Supreme Court Rejects Maryland Election Ruling Challenge by GOP’s 2022 Candidate for Governor
Supreme Court Rejects Maryland Election Ruling Challenge by GOP’s 2022 Candidate for Governor

By Matthew Vadum

The Supreme Court rejected on Feb. 21 Republican Dan Cox’s challenge to a state court order he argued unconstitutionally allowed the early counting of mail ballots in the gubernatorial election he lost in the fall.

Cox, who was endorsed by former President Donald Trump, lost the Nov. 8, 2022, general election by a 2-to-1 margin to Democrat Wes Moore. Cox conceded the election to Moore and his Supreme Court petition did not seek to overturn the election. Until last month when his term expired, Cox was a member of the Maryland House of Delegates.
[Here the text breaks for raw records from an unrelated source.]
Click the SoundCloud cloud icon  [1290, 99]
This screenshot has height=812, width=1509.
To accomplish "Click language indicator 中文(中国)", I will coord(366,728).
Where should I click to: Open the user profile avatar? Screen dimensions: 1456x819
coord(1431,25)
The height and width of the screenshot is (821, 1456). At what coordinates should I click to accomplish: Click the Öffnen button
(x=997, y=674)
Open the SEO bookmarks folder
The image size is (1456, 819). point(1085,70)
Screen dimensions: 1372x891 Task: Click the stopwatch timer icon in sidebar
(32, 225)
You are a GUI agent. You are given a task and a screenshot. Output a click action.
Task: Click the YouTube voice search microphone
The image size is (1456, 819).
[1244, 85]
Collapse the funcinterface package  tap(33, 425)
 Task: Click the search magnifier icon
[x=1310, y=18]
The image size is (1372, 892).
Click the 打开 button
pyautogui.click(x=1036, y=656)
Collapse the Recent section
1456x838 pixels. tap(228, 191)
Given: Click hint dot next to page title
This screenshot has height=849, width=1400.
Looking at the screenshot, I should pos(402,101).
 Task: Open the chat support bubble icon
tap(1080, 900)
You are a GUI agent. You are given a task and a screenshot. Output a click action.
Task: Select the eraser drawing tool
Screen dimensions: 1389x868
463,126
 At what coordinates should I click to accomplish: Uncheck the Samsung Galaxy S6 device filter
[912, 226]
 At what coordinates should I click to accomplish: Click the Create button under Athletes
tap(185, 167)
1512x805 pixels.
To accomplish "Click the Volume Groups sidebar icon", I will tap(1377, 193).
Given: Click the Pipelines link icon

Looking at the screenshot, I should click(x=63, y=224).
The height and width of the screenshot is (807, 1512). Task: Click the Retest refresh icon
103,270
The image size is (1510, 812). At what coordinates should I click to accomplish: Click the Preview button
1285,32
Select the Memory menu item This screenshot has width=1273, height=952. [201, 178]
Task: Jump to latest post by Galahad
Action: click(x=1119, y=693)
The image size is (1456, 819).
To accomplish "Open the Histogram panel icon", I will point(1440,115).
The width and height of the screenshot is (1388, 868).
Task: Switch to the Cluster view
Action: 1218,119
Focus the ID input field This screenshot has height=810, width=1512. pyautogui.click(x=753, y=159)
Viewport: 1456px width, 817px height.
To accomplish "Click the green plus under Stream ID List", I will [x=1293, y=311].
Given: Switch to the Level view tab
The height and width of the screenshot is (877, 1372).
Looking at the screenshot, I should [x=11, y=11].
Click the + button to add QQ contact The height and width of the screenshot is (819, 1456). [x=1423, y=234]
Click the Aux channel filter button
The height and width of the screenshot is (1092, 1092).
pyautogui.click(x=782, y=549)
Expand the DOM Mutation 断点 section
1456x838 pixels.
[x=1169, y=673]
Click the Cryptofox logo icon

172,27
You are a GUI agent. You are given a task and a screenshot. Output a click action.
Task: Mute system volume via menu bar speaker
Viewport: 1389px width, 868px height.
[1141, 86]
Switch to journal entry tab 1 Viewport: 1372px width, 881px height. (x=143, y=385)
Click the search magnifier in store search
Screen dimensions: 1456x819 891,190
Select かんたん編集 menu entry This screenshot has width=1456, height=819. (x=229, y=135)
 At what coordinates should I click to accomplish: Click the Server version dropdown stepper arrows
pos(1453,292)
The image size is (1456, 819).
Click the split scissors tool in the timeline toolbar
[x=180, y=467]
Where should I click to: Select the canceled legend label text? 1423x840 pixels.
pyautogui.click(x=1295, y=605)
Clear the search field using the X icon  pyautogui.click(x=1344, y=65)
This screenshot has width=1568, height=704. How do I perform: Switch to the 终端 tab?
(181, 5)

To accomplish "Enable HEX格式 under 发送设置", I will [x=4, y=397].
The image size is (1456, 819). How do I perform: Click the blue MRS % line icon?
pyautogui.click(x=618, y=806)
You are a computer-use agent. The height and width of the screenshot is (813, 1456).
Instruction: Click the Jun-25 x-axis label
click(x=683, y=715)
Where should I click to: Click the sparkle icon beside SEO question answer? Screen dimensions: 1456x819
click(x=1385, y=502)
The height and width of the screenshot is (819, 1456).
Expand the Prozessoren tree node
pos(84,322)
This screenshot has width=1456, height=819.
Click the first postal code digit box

Cox argued that Maryland state courts were wrong to suspend the state election law that forbid local boards of election from opening any mail-in ballot envelopes before the morning after Election Day. The Democrat-controlled state legislature passed a measure allowing the count to begin earlier, but then-Gov. Larry Hogan, a Republican, vetoed the measure in May 2022.

The case is similar to Moore v. Harper, which the Supreme Court justices are now deliberating after holding oral arguments on Dec. 7, 2022. In that case, North Carolina Republicans, angered by state court rulings on the state’s electoral map, said the U.S. Constitution gives state legislatures preeminent authority to make the rules for presidential and congressional elections without interference from state courts. A decision in the case could come at any time.

At issue in both Moore v. Harper and Cox’s petition is the once-obscure independent state legislature doctrine, under which Republicans argue the Constitution has always directly authorized state legislatures alone to make rules for the conduct of federal elections in their respective states. The doctrine, if endorsed by the high court, could in theory allow state legislatures to select presidential electors in disputed elections, something critics decry as a threat to democracy. Democrats say the doctrine is a fringe conservative legal theory that could endanger voting rights but its advocates say it would restore reasonable rules to the electoral playing field by allowing elected state lawmakers, instead of state judges, to make election rules.

The request for the high court to look at Maryland laws came at a time when tensions between Republicans and Democrats across the nation over voting procedures have been growing in light of claims that the 2020 presidential election was marred by massive electoral fraud and various improprieties by election officials and the courts as voting and ballot-counting rules were relaxed during the pandemic. Many Republicans are also skeptical of the 2022 congressional election results in which a predicted “red wave” suggested by polls failed to materialize.

The justices did not explain why they dismissed the petition in Cox v. Maryland State Board of Elections, court file 22-620. There was no indication in the unsigned order how the justices voted and no dissents were recorded. For a case to proceed, at least four of the nine justices have to vote to hear the case.

In his petition, Cox argued through his attorney that on Sept. 20, 2022, facing an expected “deluge” of mail-in ballots, the Maryland State Board of Elections obtained an emergency order from the Maryland Circuit Court for Montgomery County suspending parts of the state election law that forbid local boards of elections from opening any mail-in ballot envelopes before 8:00 a.m. on the Wednesday after Election Day. The Maryland Supreme Court affirmed the ruling on Oct. 7, 2022.

The Montgomery County court violated the Elections Clause of the U.S. Constitution “when it suspended the laws enacted by the Maryland General Assembly” governing “the opening and tabulation of mail-in ballots more than a month prior to the date allowed by statute,” he argued.

And then the Maryland Supreme Court “ran roughshod over the prescriptions of the U.S. and Maryland Constitutions, as well as the separation of powers critical to a fair and impartial government.”

Cox’s lawyer, Annapolis attorney Ed Hartman, said the Supreme Court’s decision to decline the petition was “disappointing but not surprising.”

“The chance was always small,” the lawyer told The Epoch Times by email.

“Perhaps they believe it is not necessary in light of the existing case of Moore v. Harper,” Hartman added.